## [ASSIGNMENT]
Report every line of the records below that includes the string "Identify".

── STUDY MATERIAL ──

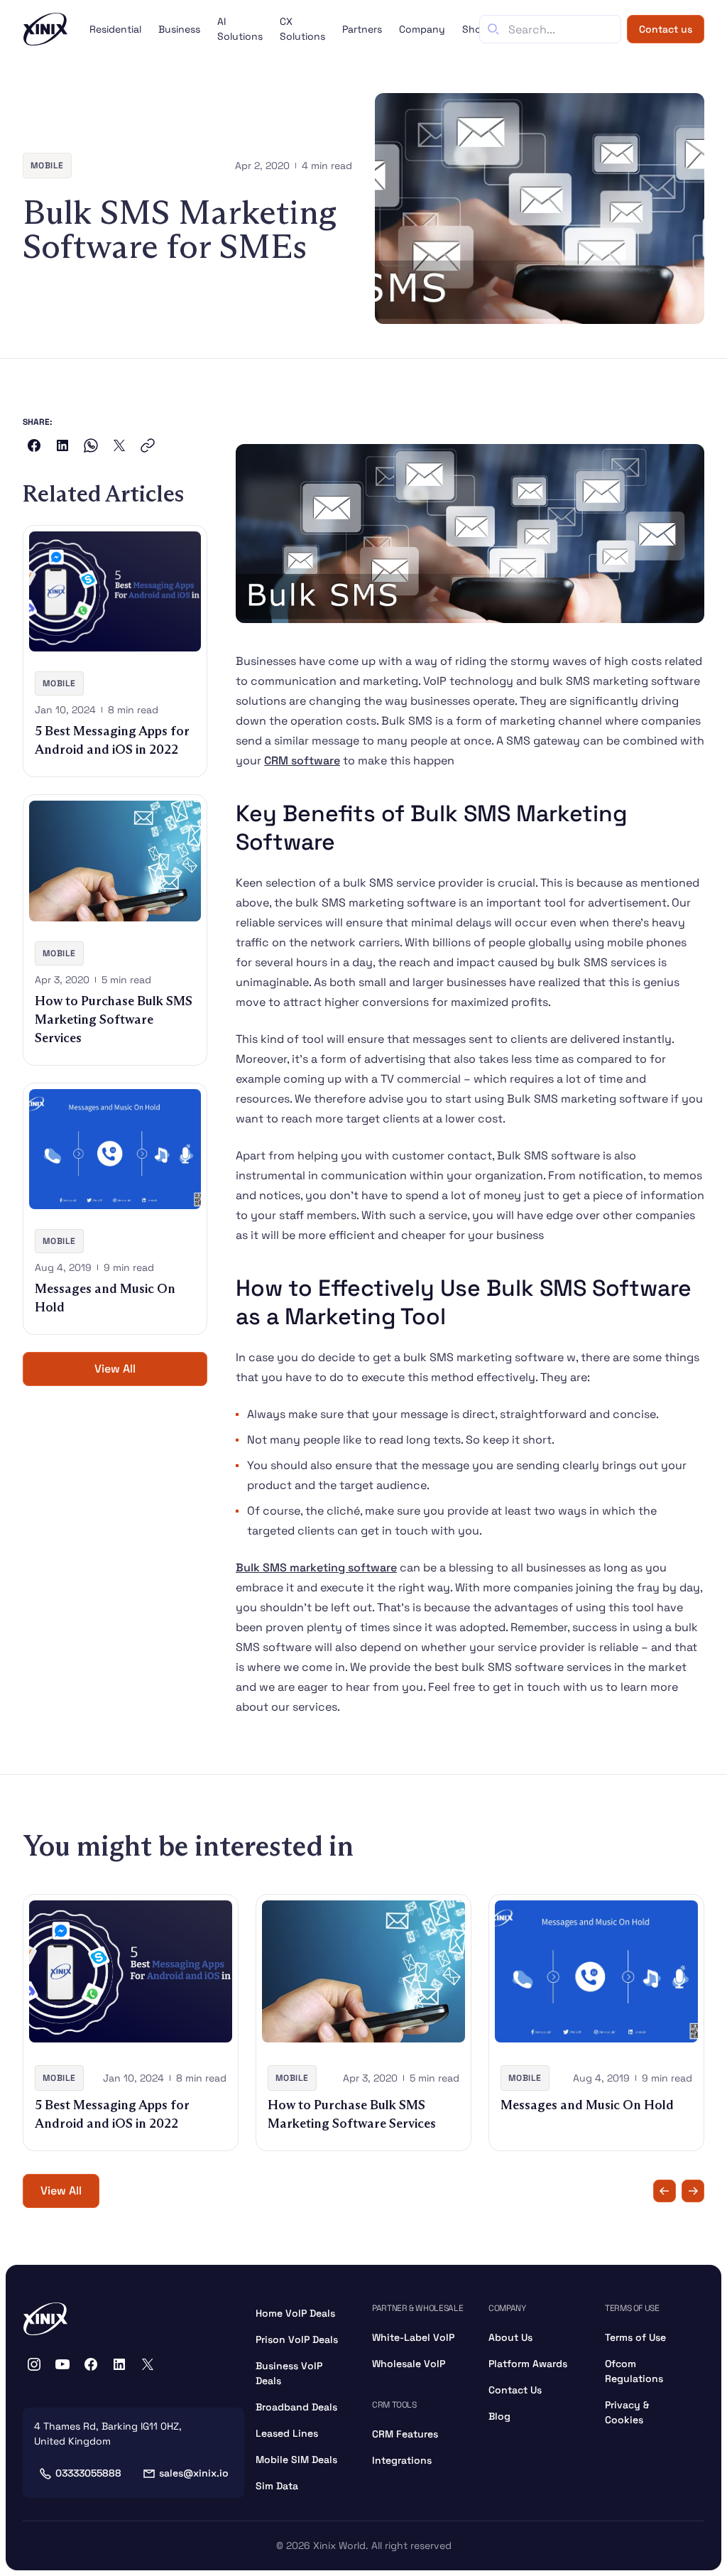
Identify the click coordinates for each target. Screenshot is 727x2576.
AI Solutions (240, 29)
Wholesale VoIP (408, 2363)
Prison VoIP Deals (297, 2339)
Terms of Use (635, 2337)
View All (115, 1368)
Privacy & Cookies (627, 2412)
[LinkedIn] (119, 2364)
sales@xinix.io (194, 2473)
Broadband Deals (296, 2407)
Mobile (47, 165)
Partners (362, 29)
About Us (510, 2337)
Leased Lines (287, 2433)
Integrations (402, 2460)
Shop (475, 29)
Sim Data (277, 2485)
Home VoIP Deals (295, 2313)
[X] (147, 2364)
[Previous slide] (664, 2191)
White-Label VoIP (413, 2337)
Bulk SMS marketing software (316, 1567)
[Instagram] (34, 2364)
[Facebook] (91, 2364)
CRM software (302, 760)
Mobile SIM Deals (296, 2459)
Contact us (665, 29)
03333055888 (88, 2473)
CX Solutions (302, 29)
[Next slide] (693, 2191)
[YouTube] (62, 2364)
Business (179, 29)
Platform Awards (527, 2363)
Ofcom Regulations (634, 2371)
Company (422, 29)
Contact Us (515, 2389)
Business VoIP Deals (289, 2373)
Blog (499, 2416)
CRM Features (405, 2434)
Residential (115, 29)
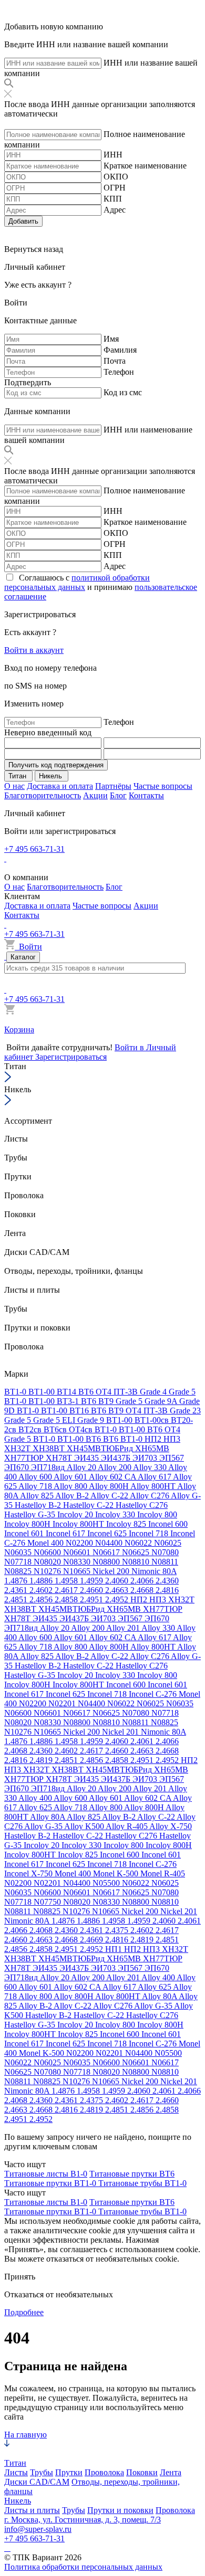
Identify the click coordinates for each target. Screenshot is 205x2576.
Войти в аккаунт (34, 650)
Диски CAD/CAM (36, 2481)
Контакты (146, 795)
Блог (118, 795)
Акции (95, 795)
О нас (14, 786)
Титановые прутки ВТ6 (132, 2173)
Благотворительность (42, 795)
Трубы (41, 2472)
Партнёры (113, 786)
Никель (17, 2500)
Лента (170, 2472)
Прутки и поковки (120, 2510)
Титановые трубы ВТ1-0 (142, 2183)
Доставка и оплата (60, 786)
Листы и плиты (32, 2510)
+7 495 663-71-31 (34, 848)
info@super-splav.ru (37, 2529)
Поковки (142, 2472)
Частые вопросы (163, 786)
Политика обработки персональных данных (83, 2566)
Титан (15, 2462)
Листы (16, 2472)
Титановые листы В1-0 (45, 2173)
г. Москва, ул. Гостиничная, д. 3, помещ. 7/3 (82, 2519)
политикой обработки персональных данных (77, 582)
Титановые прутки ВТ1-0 (51, 2183)
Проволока (104, 2472)
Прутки (69, 2472)
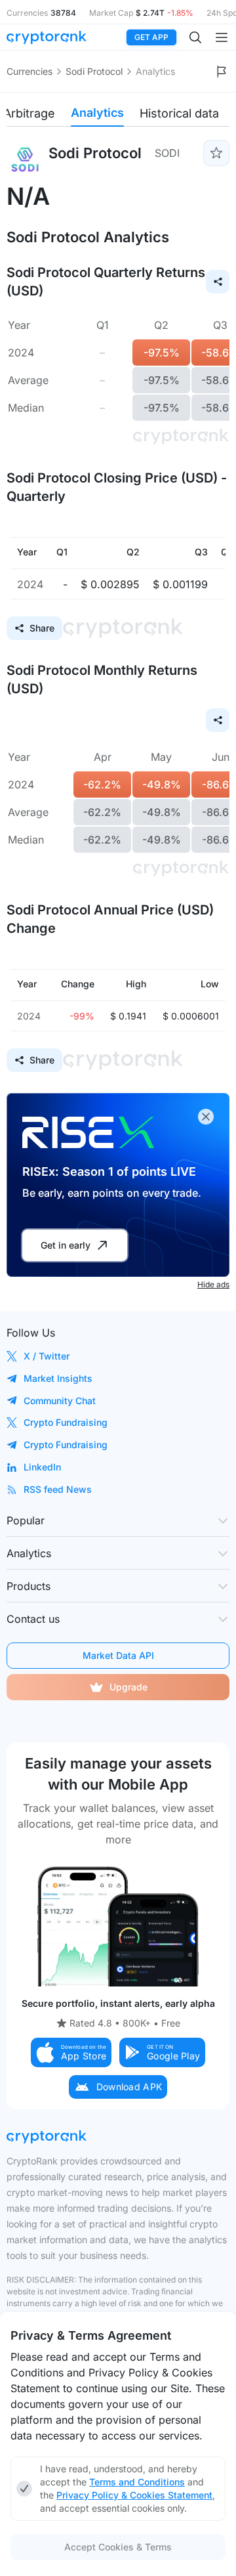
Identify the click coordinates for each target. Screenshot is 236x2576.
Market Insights (58, 1378)
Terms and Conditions (137, 2481)
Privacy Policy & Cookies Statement (134, 2495)
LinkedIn (42, 1466)
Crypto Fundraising (66, 1422)
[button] (71, 2052)
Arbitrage (29, 113)
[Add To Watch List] (216, 153)
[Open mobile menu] (221, 37)
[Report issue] (221, 71)
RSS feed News (58, 1489)
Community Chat (60, 1400)
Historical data (179, 113)
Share (42, 627)
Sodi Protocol (94, 71)
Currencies (29, 71)
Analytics (97, 112)
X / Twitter (46, 1356)
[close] (206, 1117)
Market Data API (118, 1655)
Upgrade (128, 1686)
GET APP (151, 37)
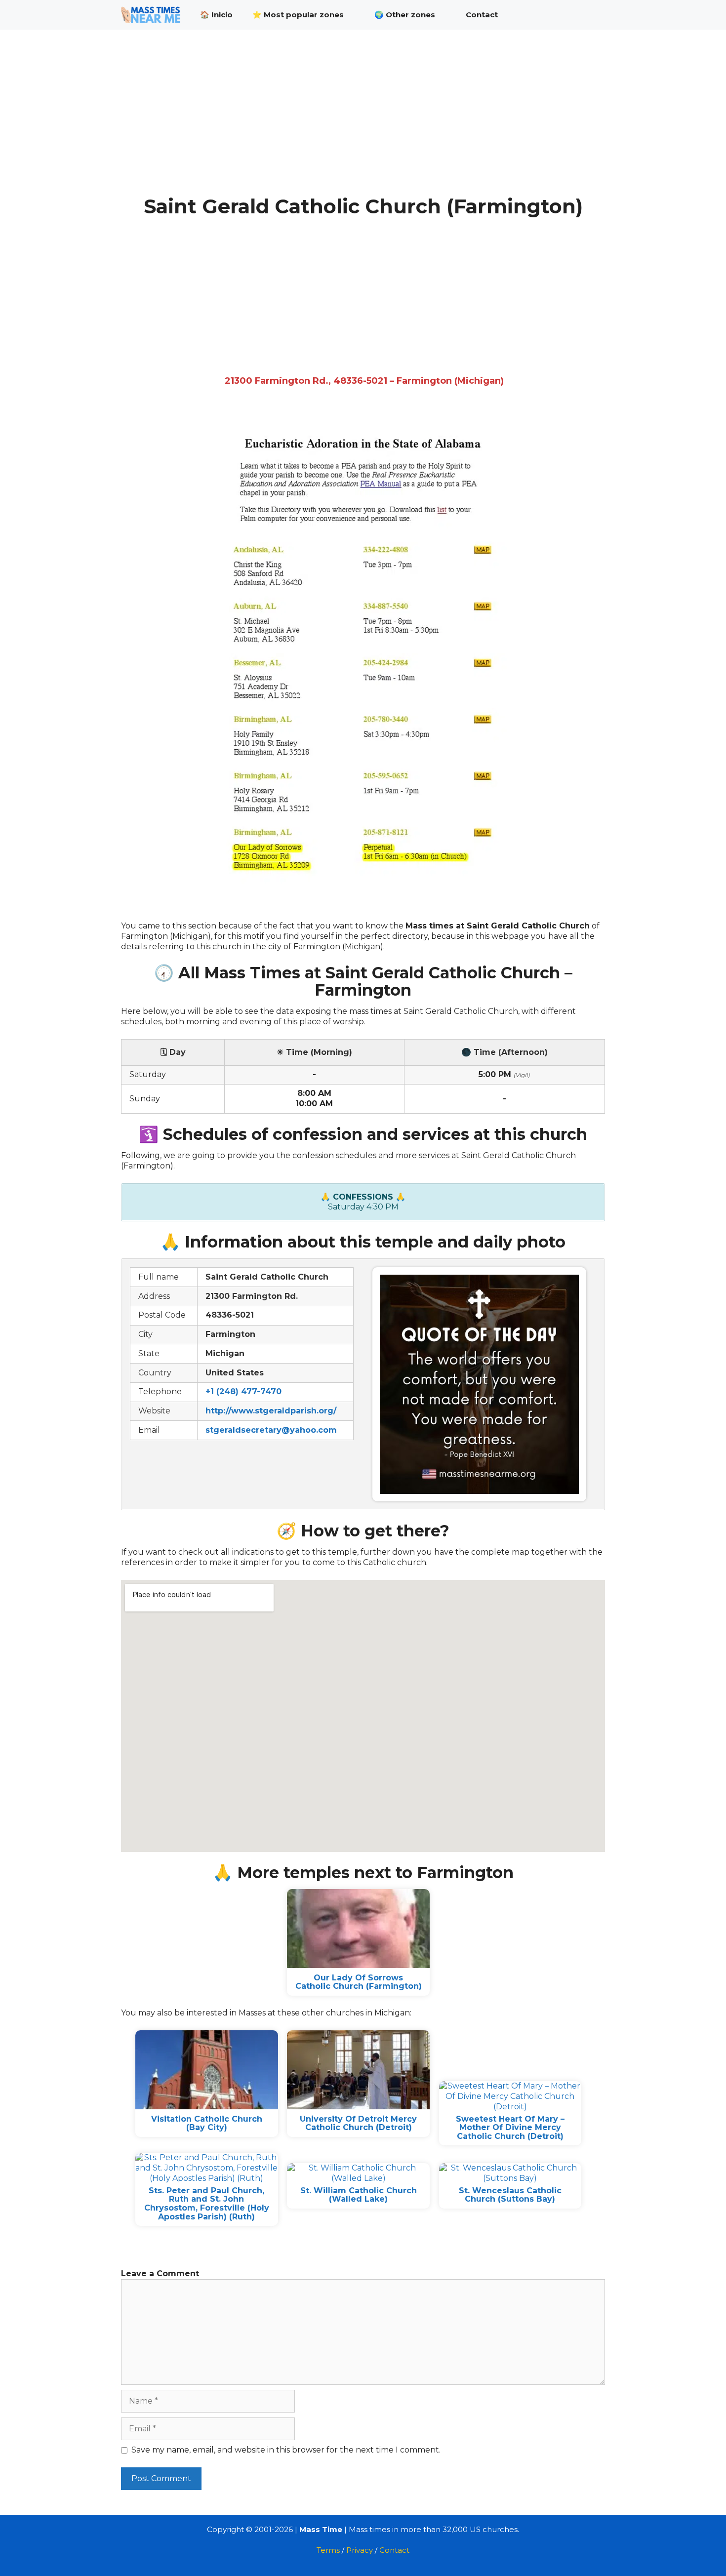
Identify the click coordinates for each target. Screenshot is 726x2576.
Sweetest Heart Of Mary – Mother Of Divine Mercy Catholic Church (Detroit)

───

## [OUTPUT FOR THIS EXERCISE]
Identify the click coordinates for each target. Screenshot is 727x2576.
Identify the click coordinates for each target. Screenshot is 205x2576.
Identify the click coordinates for each target. Screenshot is 236x2576.
Identify the click coordinates for each target. Screenshot is 726x2576.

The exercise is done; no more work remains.